Suzanne hired a tour guide through a Jewish genealogical society in Warsaw to pick us up at our hotel and take us on a tour of Treblinka. It is a couple hours from Warsaw and in the middle of nowhere. I’m not kidding about it being in the middle of nowhere either. The location was picked because it was unlikely to be discovered yet at the same time also had a train stop so it was easy to transport people there. Seriously writing this post is making my stomach hurt.
On the way to Treblinka the tour guide explained to us the difference between a concentration camp and an extermination camp. In the former, some prisoners were forced to do labor while in the later people were murdered.
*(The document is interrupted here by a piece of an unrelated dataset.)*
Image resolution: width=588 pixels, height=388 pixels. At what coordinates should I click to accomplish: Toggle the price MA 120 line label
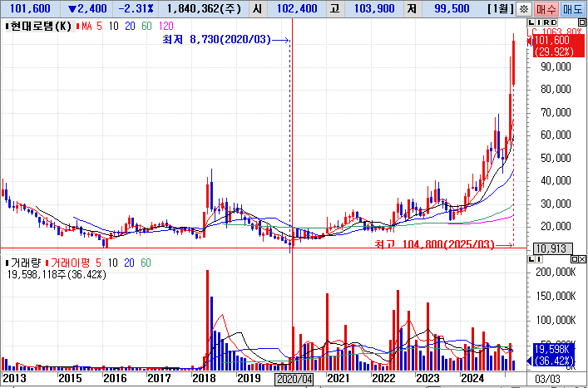(166, 27)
Treblinka was burned to the ground and a memorial now stands in its place. When we first arrived, we saw where the train tracks used to be both; both the train that ran through the town and the special section of the track at ran to the camp. My pictures are up on Facebook.
A fake station was built there to reassure people that they were indeed being relocated and there was nothing to fear. There were even signs for the bathrooms. People gave their suitcases and belongings to coat room counter, received a ticket, and then headed out to a changing area where there heads were shaved and they were given a towel. They were then told to head to the showers which of course weren’t really showers. Their valuables were sorted through and loaded back on the trains.
After seeing that, we went to the small museum where there is a model of Treblinka I and Treblinka II. Treblinka one was used for Polish prisoners who were forced to build Treblinka II. They were then murdered so they couldn’t tell anyone about it.
From there we went to the where Treblinka II was. Large stones lined where the border had been. A railroad track monument was also there as well as large boulders where the guards barracks had been.
Two gas chambers were housed behind the station. Behind that was a fire pit to burn the bodies and two large pits for the bodies and later the ashes. In memory of the victims, stones have been placed on top of the pits. There is a stone for each city where the Jewish people who were murdered at Treblinka lived. In addition, at the beginning of the memorial there are large stones with the names of the countries where the Jewish people who were murdered there lived.
To say it’s overwhelming in an understatement. To say it’s sickening doesn’t do it justice. I am definitely glad that I went, but I felt sick the entire time I was there.